# start of TEXT BLOCK

Skip to contents

cryptRopen 0.2.0

This release closes the 0.1.x cycle and consolidates the package into an API-stable, CRAN-ready state. Submission to CRAN is planned once the package has been validated on production workloads.

API stability

The public surface (crypt_vector(), crypt_data(), crypt_r() and its async companions, get_correspondence_tables(), inspect()) is committed across the 0.x series: existing arguments will not be removed or renamed; new arguments may be added with defaults.

Documentation overhaul (for CRAN clarity)

  • Title and Description rewritten to describe the package honestly: pseudonymization via salted hash, not reversible encryption.
  • ?cryptRopen is now a real index — entry points, async companions, and pointers to the two vignettes.
  • The Getting Started vignette gained a “When not to use cryptRopen” section and an “Algorithm choice” section.
  • All @param descriptions are standardised; two factually wrong notes were corrected (inspect() does not require the data frame to live in globalenv(); crypt_data() accepts a data frame value, not an expression).
  • Examples on the async companions migrated from \dontrun{} to runnable \donttest{} blocks anchored on the shipped persons.csv fixture.
  • US English spelling propagated throughout (pseudonymize, normalize, finalize, behavior, …).

Code modernization

  • dplyr::filter_all(any_vars(...)) replaced by dplyr::filter(if_any(...)) in the mask import step (the superseded family was generating soft deprecation warnings on dplyr >= 1.1).
  • inspect()’s optional row-count side effect now flows through message() instead of print().
  • crypt_data() argument-validation error messages reformulated for clarity, with call. = FALSE.

Packaging

  • DESCRIPTION gained URL, BugReports, Depends: R (>= 4.1.0), Language: en-US, Config/testthat/edition: 3.
  • devtools removed from Suggests (was unused at runtime).
  • The async test suite (tests/testthat/test-crypt_r_async.R) now skips on CRAN via skip_on_cran(). Full coverage is exercised in CI on every push.

# end of TEXT BLOCK
# start of DATA EXTRACT

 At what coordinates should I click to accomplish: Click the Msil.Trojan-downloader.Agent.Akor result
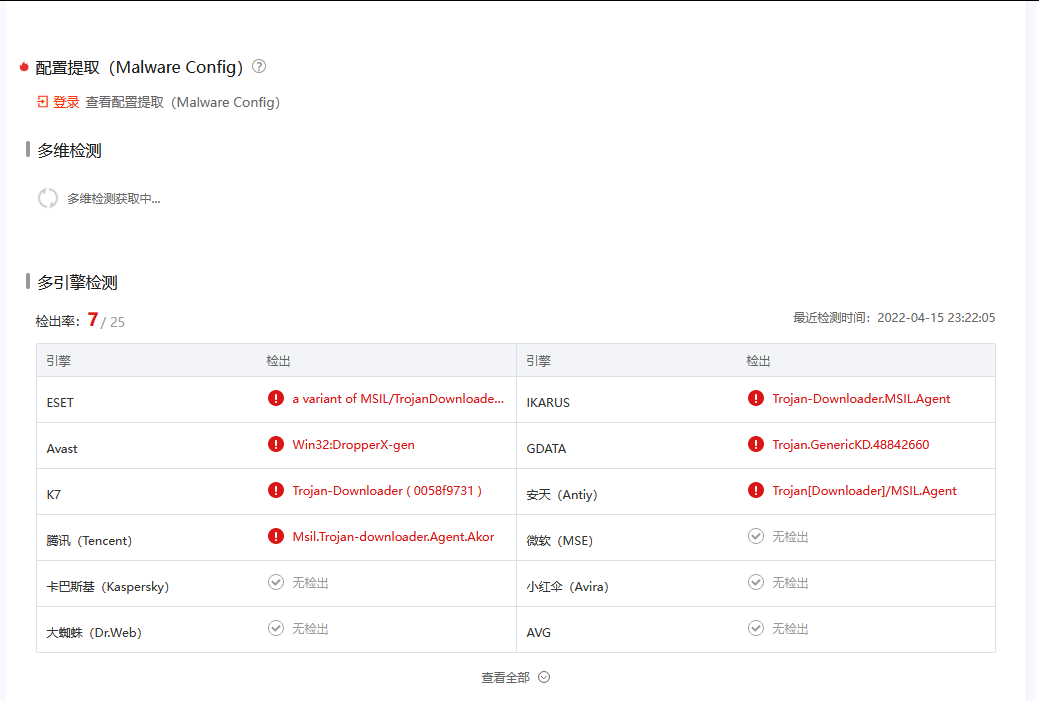pyautogui.click(x=393, y=536)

# end of DATA EXTRACT

*EXERCISE DETAILS*.
Write out the cryptRopen 0.2.0 release notes word for word, from "Skip to contents" up to and including "not reversible encryption.".

*SOLUTION TO THE PROBLEM*.
Skip to contents

cryptRopen 0.2.0

This release closes the 0.1.x cycle and consolidates the package into an API-stable, CRAN-ready state. Submission to CRAN is planned once the package has been validated on production workloads.

API stability

The public surface (crypt_vector(), crypt_data(), crypt_r() and its async companions, get_correspondence_tables(), inspect()) is committed across the 0.x series: existing arguments will not be removed or renamed; new arguments may be added with defaults.

Documentation overhaul (for CRAN clarity)

  • Title and Description rewritten to describe the package honestly: pseudonymization via salted hash, not reversible encryption.